=== WORK INSTRUCTION ===
Whenever a line of the data below holds the string "Uncheck", copy that line.

=== SUPPLIED INFORMATION ===
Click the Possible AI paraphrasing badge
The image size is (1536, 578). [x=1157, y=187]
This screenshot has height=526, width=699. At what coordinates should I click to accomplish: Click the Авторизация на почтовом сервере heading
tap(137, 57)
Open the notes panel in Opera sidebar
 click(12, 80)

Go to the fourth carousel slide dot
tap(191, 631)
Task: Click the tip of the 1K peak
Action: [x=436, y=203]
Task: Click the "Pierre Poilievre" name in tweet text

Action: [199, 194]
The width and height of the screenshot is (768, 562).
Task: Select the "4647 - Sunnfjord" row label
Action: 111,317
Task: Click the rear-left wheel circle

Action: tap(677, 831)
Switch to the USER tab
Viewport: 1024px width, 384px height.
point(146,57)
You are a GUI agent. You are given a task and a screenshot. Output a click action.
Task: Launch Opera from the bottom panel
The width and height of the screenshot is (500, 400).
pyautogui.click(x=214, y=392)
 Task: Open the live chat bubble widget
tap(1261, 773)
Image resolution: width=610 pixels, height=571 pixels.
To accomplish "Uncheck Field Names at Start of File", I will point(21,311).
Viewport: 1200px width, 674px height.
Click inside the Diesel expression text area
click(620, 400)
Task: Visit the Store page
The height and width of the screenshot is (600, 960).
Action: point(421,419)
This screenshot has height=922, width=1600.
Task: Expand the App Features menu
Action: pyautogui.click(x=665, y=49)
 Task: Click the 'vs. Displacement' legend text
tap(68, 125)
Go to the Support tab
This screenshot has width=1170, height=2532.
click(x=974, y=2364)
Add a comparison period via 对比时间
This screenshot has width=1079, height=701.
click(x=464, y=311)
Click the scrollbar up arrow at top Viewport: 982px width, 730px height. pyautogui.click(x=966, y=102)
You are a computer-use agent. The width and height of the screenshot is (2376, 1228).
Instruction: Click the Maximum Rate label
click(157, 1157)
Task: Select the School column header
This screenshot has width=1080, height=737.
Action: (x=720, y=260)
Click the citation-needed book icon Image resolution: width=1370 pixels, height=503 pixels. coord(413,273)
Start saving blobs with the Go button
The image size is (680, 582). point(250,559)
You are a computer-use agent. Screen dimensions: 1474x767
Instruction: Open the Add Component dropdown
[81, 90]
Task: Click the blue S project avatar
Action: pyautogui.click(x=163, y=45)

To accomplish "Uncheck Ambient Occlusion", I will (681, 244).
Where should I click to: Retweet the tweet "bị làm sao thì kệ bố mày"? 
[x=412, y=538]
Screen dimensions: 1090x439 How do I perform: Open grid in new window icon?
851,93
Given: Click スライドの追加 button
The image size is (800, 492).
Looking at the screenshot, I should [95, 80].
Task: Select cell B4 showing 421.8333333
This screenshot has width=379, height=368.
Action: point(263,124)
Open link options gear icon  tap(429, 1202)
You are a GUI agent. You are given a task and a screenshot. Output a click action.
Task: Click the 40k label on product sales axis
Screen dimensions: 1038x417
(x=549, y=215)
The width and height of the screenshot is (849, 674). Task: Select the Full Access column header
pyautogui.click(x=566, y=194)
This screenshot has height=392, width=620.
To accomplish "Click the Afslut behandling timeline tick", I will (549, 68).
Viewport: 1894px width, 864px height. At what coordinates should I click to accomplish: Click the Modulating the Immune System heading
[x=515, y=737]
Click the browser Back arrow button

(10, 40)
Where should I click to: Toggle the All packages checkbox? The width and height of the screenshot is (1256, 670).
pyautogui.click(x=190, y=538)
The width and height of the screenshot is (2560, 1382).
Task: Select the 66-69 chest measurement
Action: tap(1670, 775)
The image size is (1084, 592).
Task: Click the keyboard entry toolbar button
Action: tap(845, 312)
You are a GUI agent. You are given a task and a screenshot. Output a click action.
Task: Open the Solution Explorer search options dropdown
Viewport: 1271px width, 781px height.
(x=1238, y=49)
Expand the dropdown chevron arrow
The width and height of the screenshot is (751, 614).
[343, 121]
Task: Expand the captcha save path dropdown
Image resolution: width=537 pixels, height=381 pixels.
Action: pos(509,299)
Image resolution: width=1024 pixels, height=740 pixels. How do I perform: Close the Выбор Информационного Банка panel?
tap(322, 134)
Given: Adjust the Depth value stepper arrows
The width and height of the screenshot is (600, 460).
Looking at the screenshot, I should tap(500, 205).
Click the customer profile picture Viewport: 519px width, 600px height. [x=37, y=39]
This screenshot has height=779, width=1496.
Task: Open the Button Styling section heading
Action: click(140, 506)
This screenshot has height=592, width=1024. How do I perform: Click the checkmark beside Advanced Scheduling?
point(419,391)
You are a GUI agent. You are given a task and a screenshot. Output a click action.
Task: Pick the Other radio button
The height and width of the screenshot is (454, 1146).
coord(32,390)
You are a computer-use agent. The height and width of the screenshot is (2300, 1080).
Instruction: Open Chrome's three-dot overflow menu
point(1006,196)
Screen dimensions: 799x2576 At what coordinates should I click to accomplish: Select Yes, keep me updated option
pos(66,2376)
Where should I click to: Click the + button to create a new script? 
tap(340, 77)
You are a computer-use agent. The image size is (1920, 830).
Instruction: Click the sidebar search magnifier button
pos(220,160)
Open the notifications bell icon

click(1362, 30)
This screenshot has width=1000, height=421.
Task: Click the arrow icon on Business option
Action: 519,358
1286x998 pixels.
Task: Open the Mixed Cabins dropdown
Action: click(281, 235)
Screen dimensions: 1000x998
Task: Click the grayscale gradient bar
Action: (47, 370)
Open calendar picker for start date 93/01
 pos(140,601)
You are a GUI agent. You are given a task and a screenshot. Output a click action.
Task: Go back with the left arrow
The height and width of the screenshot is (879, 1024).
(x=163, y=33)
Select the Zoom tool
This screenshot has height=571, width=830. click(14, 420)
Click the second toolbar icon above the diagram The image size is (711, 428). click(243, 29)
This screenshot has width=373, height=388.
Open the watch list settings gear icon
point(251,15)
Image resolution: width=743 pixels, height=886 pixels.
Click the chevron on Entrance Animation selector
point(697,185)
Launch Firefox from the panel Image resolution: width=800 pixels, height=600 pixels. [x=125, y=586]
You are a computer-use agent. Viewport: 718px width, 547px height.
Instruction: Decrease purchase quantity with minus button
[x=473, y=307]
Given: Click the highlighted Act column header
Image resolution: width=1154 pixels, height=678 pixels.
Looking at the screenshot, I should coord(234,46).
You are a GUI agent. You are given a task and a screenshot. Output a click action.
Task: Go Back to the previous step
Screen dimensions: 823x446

=== SOLUTION TO THE PROBLEM ===
To accomplish "Uncheck Field Names at Start of File", I will point(21,311).
To accomplish "Uncheck Ambient Occlusion", I will (681, 244).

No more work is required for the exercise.